Eli Lilly announced on May 25, 2026 that VERVE-102 produced dose-dependent and durable reductions in PCSK9 and LDL‑C in an interim analysis of the Phase 1b Heart-2 study.
In 35 adults with heterozygous familial hypercholesterolemia or premature coronary artery disease a single infusion of VERVE-102 cut mean PCSK9 levels by 51% to 88% and lowered LDL‑C by 9% to 62% across doses of 0.3 mg/kg, 0.45 mg/kg, 0.6 mg/kg, 0.7 mg/kg, 0.8 mg/kg and 1.0 mg/kg. The reductions were sustained for up to 18 months after treatment. VERVE-102 was well tolerated at every dose level; there were no treatment-related serious adverse events or dose-limiting toxicities, all participants received their full planned dose and no one withdrew from the study.
"These early data give us encouraging evidence that in vivo base editing of PCSK9 may offer a novel approach to achieving substantial and durable LDL-C reduction with a one-time treatment," said Riyaz S. Patel. He added: "Many patients with elevated LDL-C struggle to achieve sustained control despite ongoing efforts with the medicines available today, putting them at significant risk for cardiovascular events."
The Heart-2 results were presented as a late-breaking oral presentation at the European Atherosclerosis Society Congress and published simultaneously in The New England Journal of Medicine. VERVE-102 is an investigational in vivo base editing medicine designed to durably turn off the PCSK9 gene in the liver and lower blood LDL‑C following a single infusion. Lilly, which acquired the therapy in 2025 in a $1 billion purchase of Verve Therapeutics, said it plans to begin enrolling a Phase 2 clinical study of VERVE-102 by the end of 2026. The company positions the program as intended to broadly prevent heart disease in patients who struggle with conventional cholesterol-lowering medicines.
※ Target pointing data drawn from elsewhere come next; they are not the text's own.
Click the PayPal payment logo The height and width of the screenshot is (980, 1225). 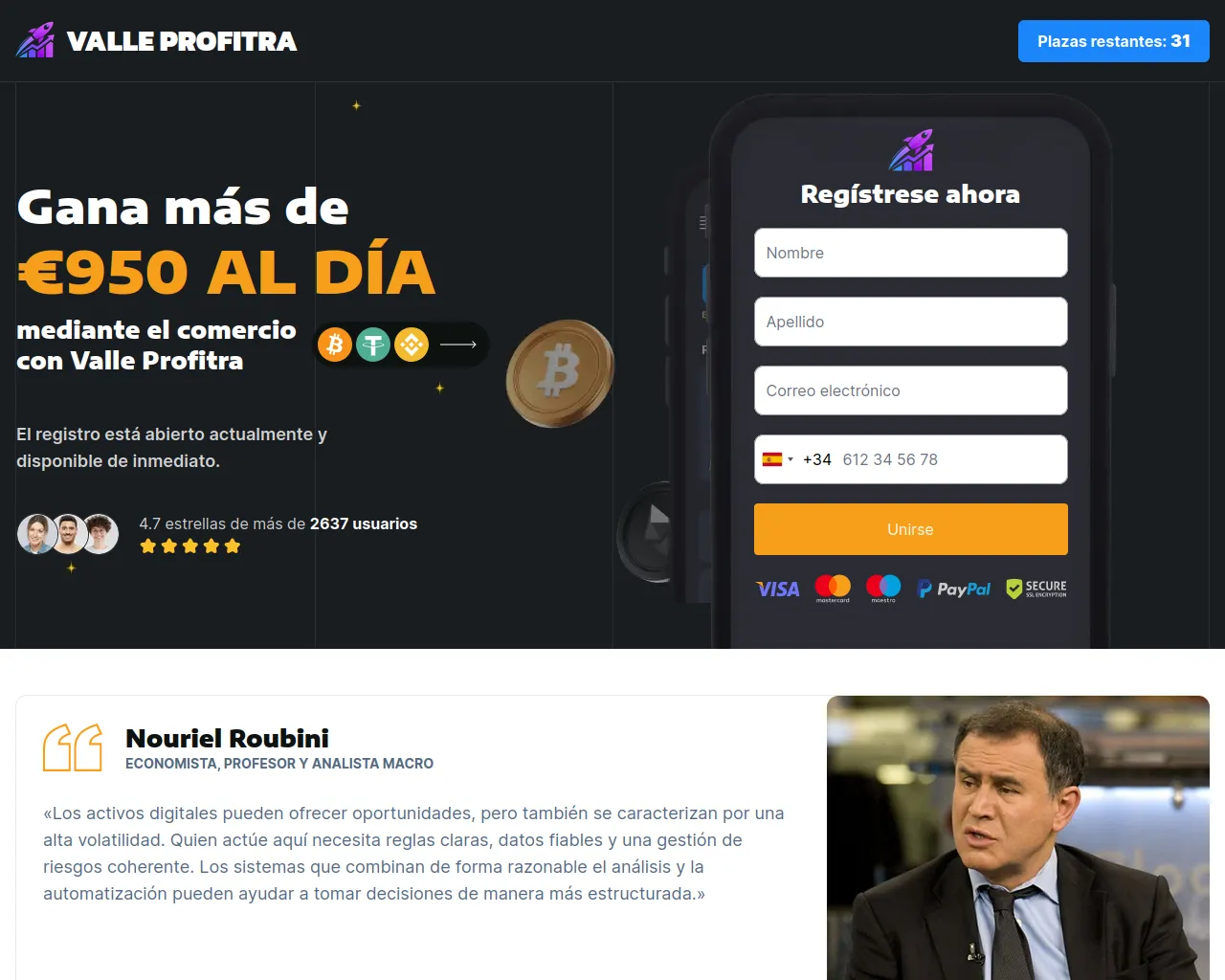click(x=954, y=589)
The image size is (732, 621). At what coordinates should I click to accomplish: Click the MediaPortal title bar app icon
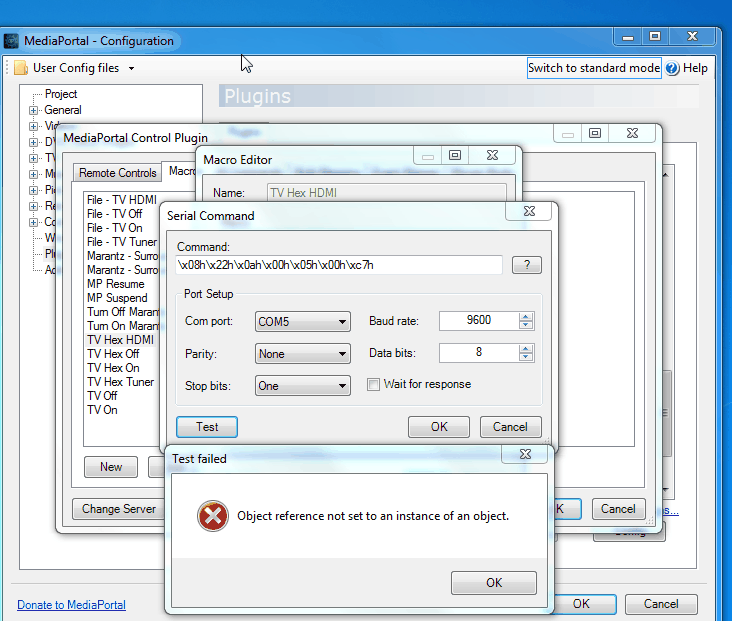[12, 41]
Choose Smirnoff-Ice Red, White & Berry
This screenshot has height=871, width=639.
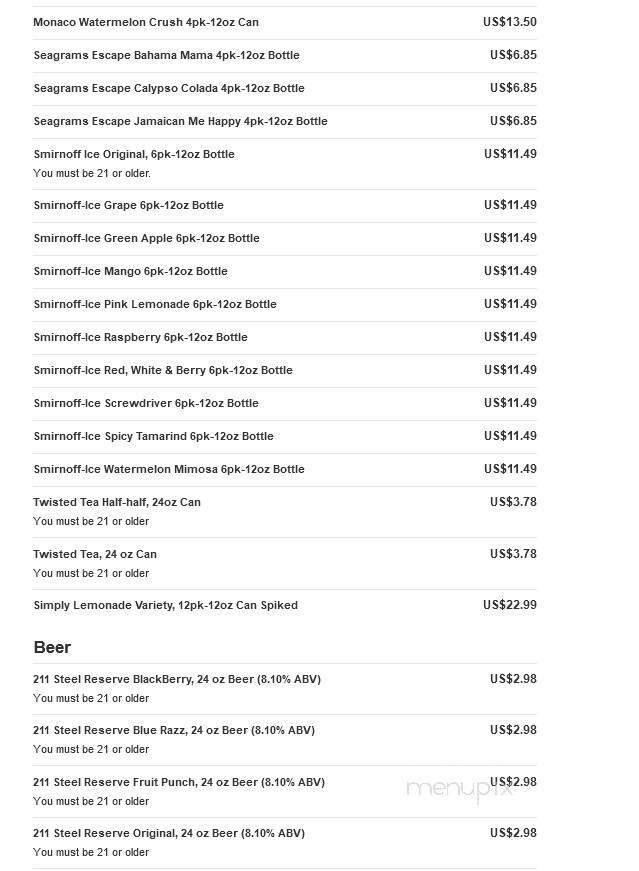(163, 370)
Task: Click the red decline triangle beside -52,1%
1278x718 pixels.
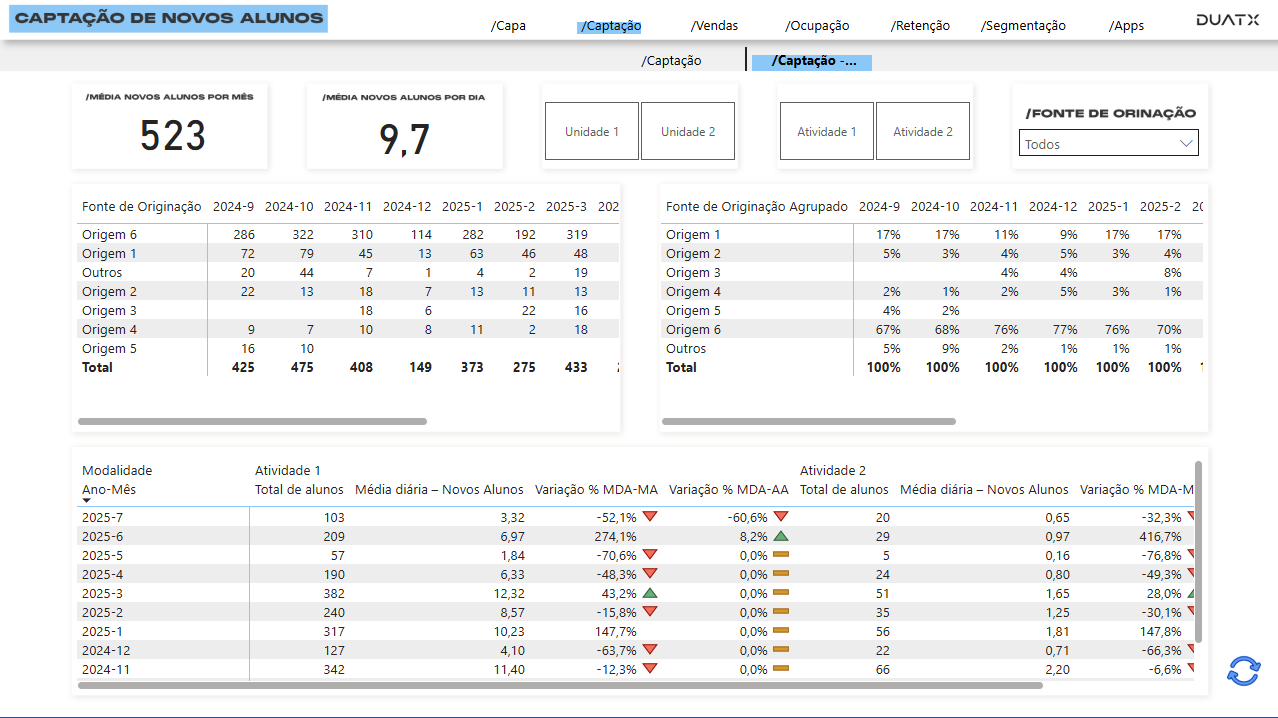Action: point(652,517)
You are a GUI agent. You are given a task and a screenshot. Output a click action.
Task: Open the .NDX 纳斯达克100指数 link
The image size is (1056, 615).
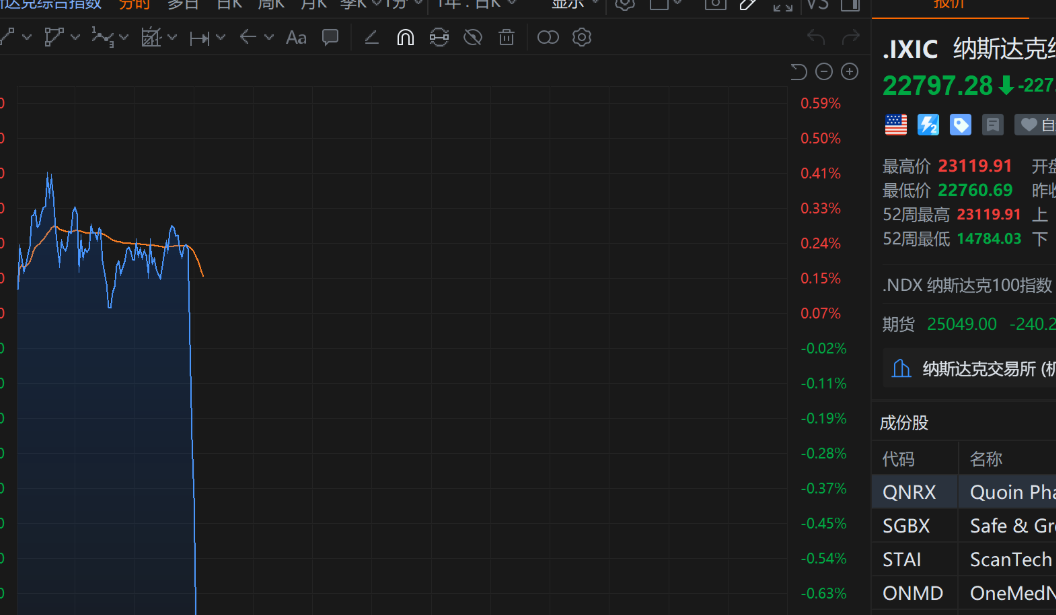[x=967, y=285]
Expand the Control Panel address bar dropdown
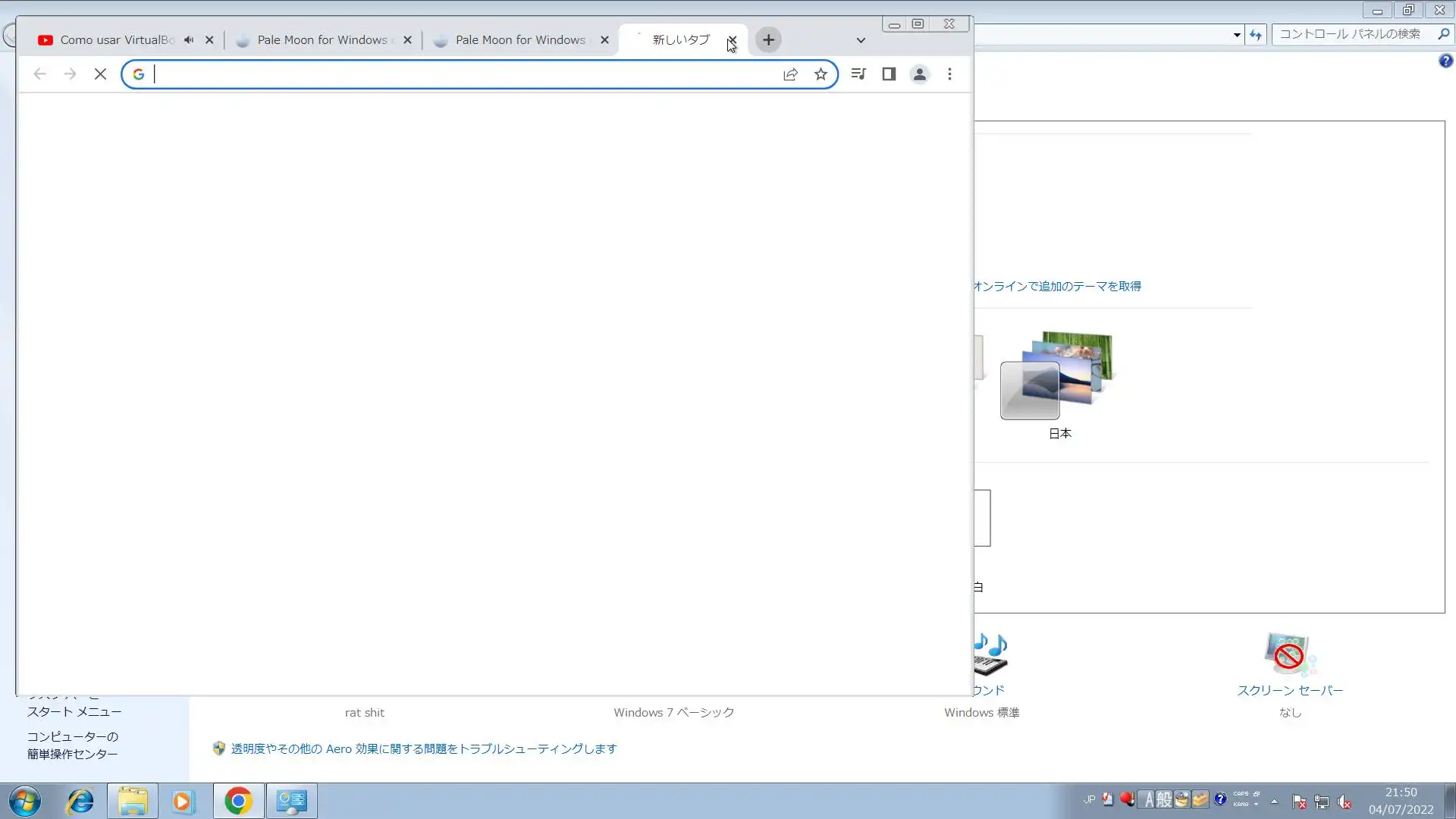The height and width of the screenshot is (819, 1456). [1237, 35]
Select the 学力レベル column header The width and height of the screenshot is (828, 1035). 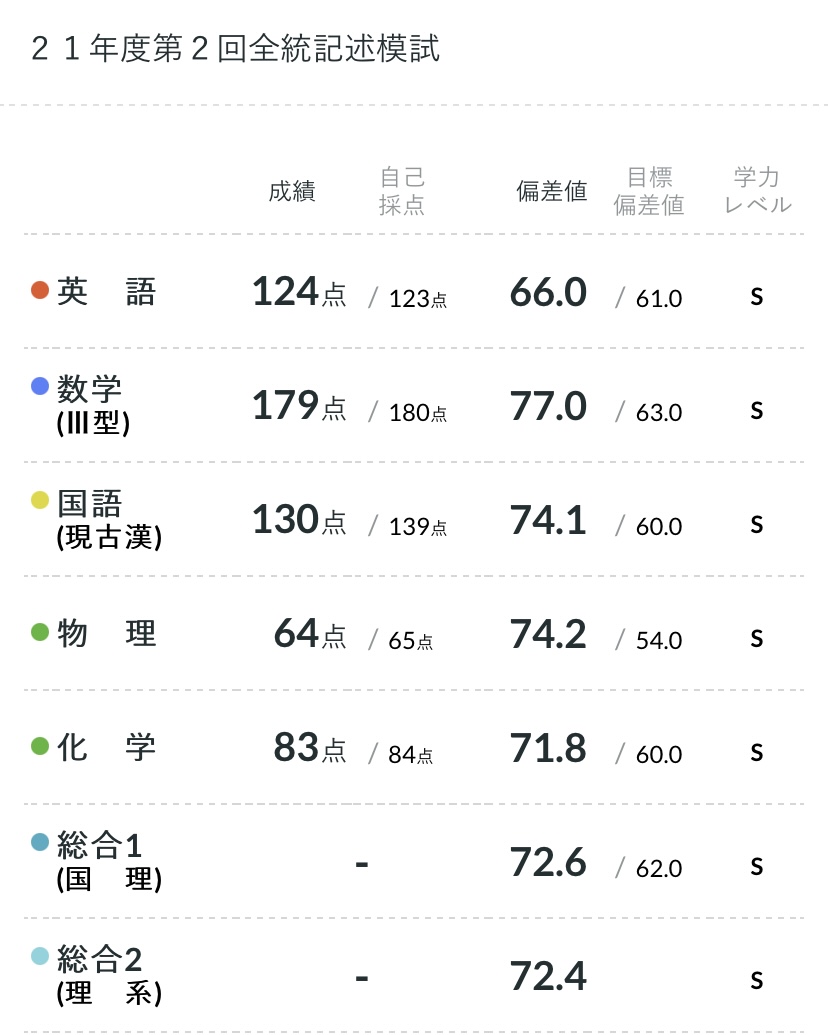point(757,191)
Geneticists have long pointed to PCSK9 loss-of-function variants as proof that life‑long suppression of the gene protects against heart attack. "Twenty years ago, genetics showed us that people born with PCSK9 naturally turned off have low LDL-C for life and are remarkably protected from heart attack, yet today's chronic therapies struggle to deliver this lifelong lowering," Sekar Kathiresan said. "The Heart-2 results provide early clinical evidence that a single dose of VERVE-102 may mimic the LDL-C lowering effects of PCSK9 cardioprotective variants, potentially transforming cardiovascular care from chronic management to a one-time treatment."
The data carry immediate promise but also clear limits. This was a small, 35‑participant interim analysis and LDL‑C responses varied widely across the tested dose range, with some dose groups showing more modest reductions. The safety profile to 18 months is reassuring, but longer follow-up and a larger, more diverse population will be required to understand rare risks and how durable the effect will be beyond what has been observed so far.
The most consequential question now is whether the Phase 2 trial, set to begin enrollment by the end of 2026, will confirm that a single in vivo base-editing infusion can reproducibly deliver substantial, long-term LDL‑C lowering and a safety profile strong enough to support replacing chronic lipid-lowering therapies with a one-time treatment.